改訂新版 世界大百科事典 「カルデロンデラバルカ」の意味・わかりやすい解説
カルデロン・デ・ラ・バルカ
Pedro Calderón de la Barca
生没年:1600-81
スペインの劇作家。ローペ・デ・ベガ,ティルソ・デ・モリーナと共に〈黄金世紀〉を代表する三大劇作家の一人で,後年ドイツ・ロマン派から高い評価を受けた。名家の出身で,イエズス会の学校とサラマンカ大学で神学を学んだ後,20歳ころから文学に転じたが,50歳のとき司祭の叙階を受けて,国王フェリペ4世の名誉司祭にもなった。国王に対する忠誠,カトリック教会に対する絶対的帰依,名誉あるいは体面感情の三つを基本的なテーマとして,120編におよぶ戯曲を書いた。これらの作品は,初め町なかの〈コラール〉と呼ばれる劇場で上演されたが,1640年に最新の設備を誇る王室劇場が完成すると,そのほとんどがここで上演された。

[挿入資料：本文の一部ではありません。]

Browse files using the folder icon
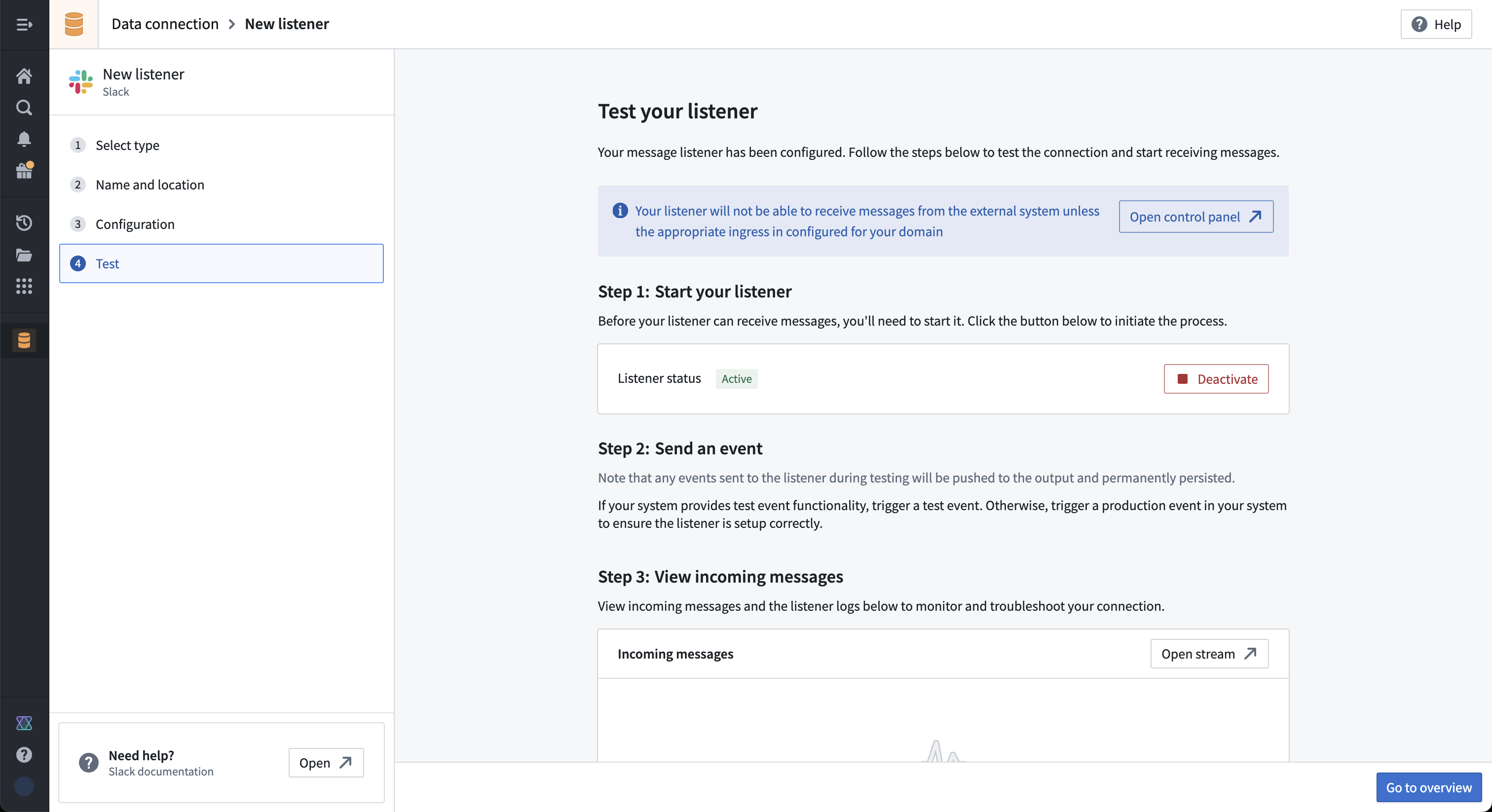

歴史に題材を求め,王によって擁護される平民の名誉を描いた《サラメアの村長El alcalde de Zalamea》(1643),哲学的戯曲の最高作とみなされている《人生は夢La vida es sueño》(1635),宗教的な《すばらしい魔術師》(1637),夫婦間の貞操観念を扱った《己(おの)が名誉の医師》(1635)などが代表作である。またカルデロンは,聖体の秘跡に関するテーマを扱った一幕物の聖餐神秘劇の第一人者でもあった。これは聖体祭に野外で山車の上で演じられる寓意性の強いスペイン独特の宗教劇で,抽象的な概念が人格化されて現れることによってカトリックの理念を具体的な形で表現することに役立った。80編ほどの作品のうち,《バルタサールの晩餐》《大世界劇》などが有名である。スペイン国民演劇の創始者たるベガの作品が大衆的要素を重視したのに対し,カルデロンでは知的な哲学的要素が強調され,バロック期独特の〈奇知主義〉や〈誇飾主義〉による凝った文体や構成が特徴となっている。スペイン・バロックを代表した彼の死は〈黄金世紀〉の終焉を意味した。